+++ Dataset +++
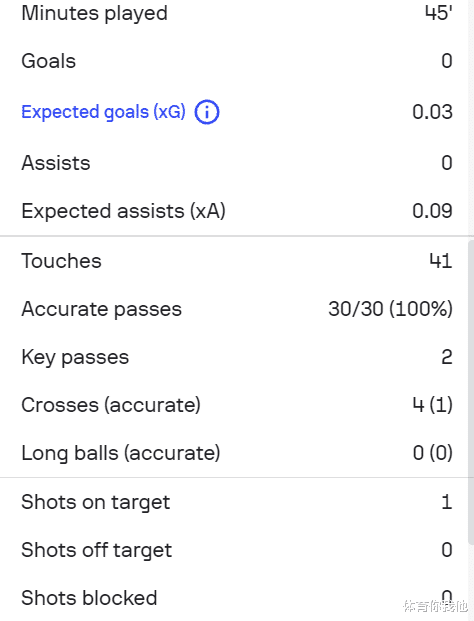Click the Long balls (accurate) label
474x621 pixels.
coord(121,453)
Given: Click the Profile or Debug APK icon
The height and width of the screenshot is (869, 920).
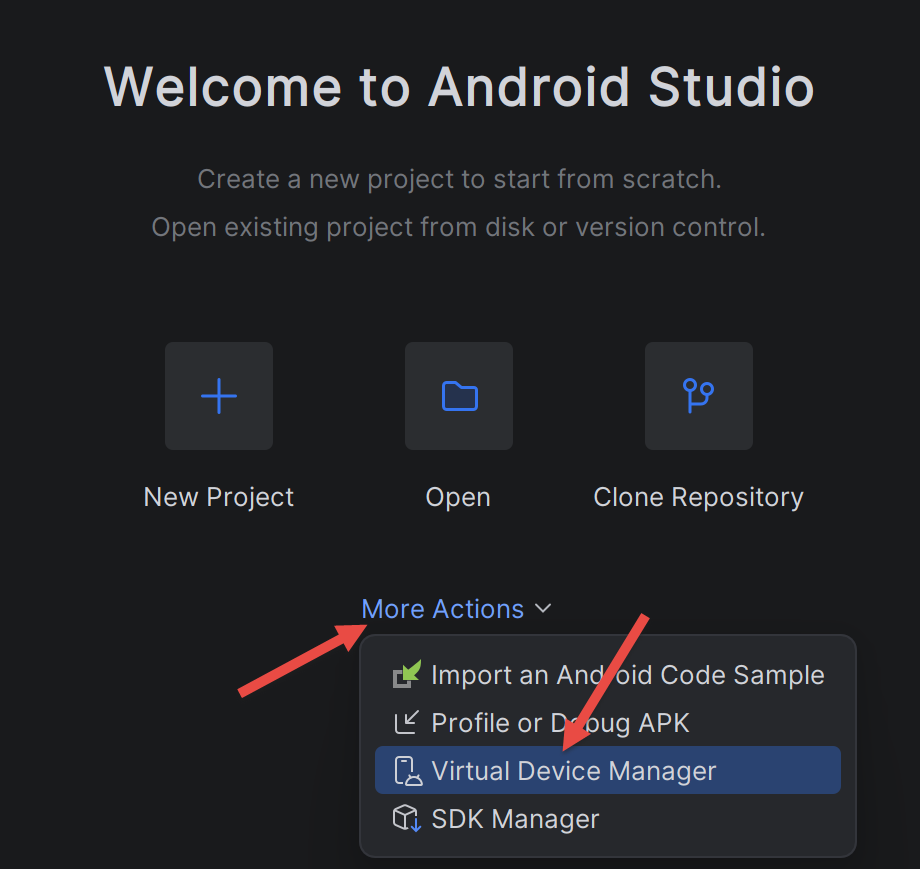Looking at the screenshot, I should [x=407, y=722].
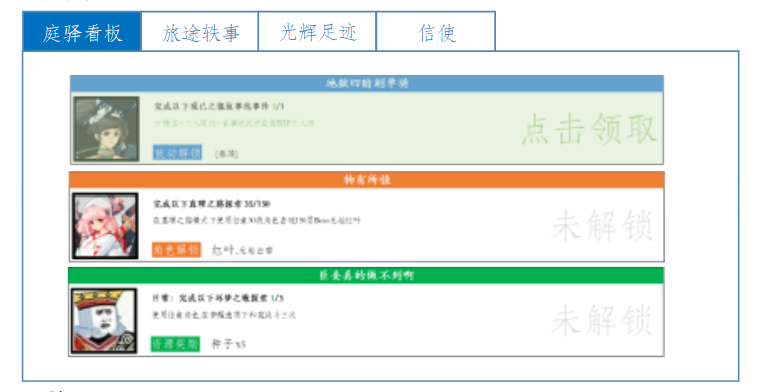The image size is (757, 392).
Task: Click the emperor meme face avatar
Action: [x=104, y=321]
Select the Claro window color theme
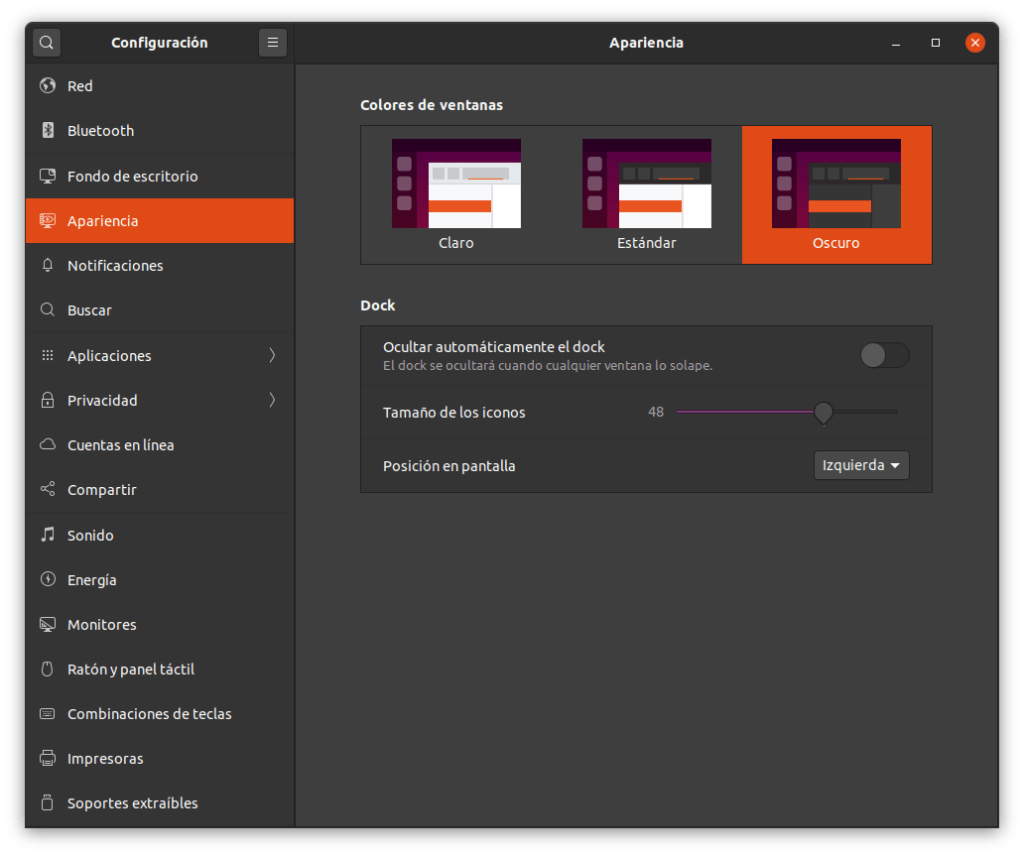1024x856 pixels. [x=456, y=194]
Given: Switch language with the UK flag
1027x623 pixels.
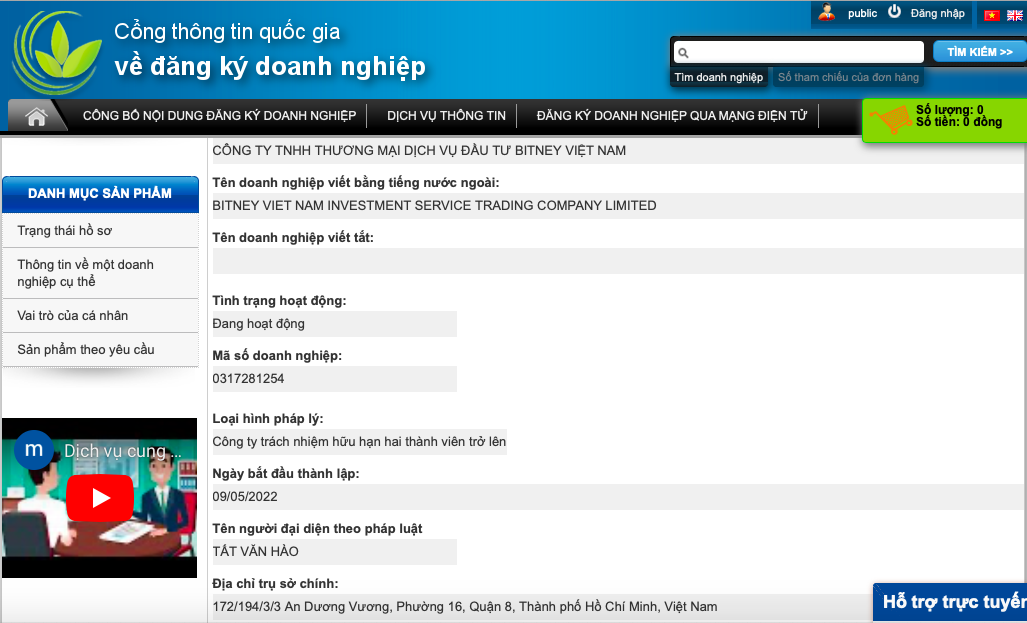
+++
Rewrite the rows above, replacing "Given" with "Instruction" everywhere it appears and keeping everything else the same. Leave the pictures out.

- **Answer for this exercise**:
Click the Long balls (accurate) label
474x621 pixels.
coord(121,453)
Instruction: Click the Profile or Debug APK icon
The height and width of the screenshot is (869, 920).
Looking at the screenshot, I should [x=407, y=722].
The image size is (757, 392).
Task: Click the emperor meme face avatar
Action: [x=104, y=321]
Select the Claro window color theme
1024x856 pixels. [x=456, y=194]
Instruction: Switch language with the UK flag
1027x623 pixels.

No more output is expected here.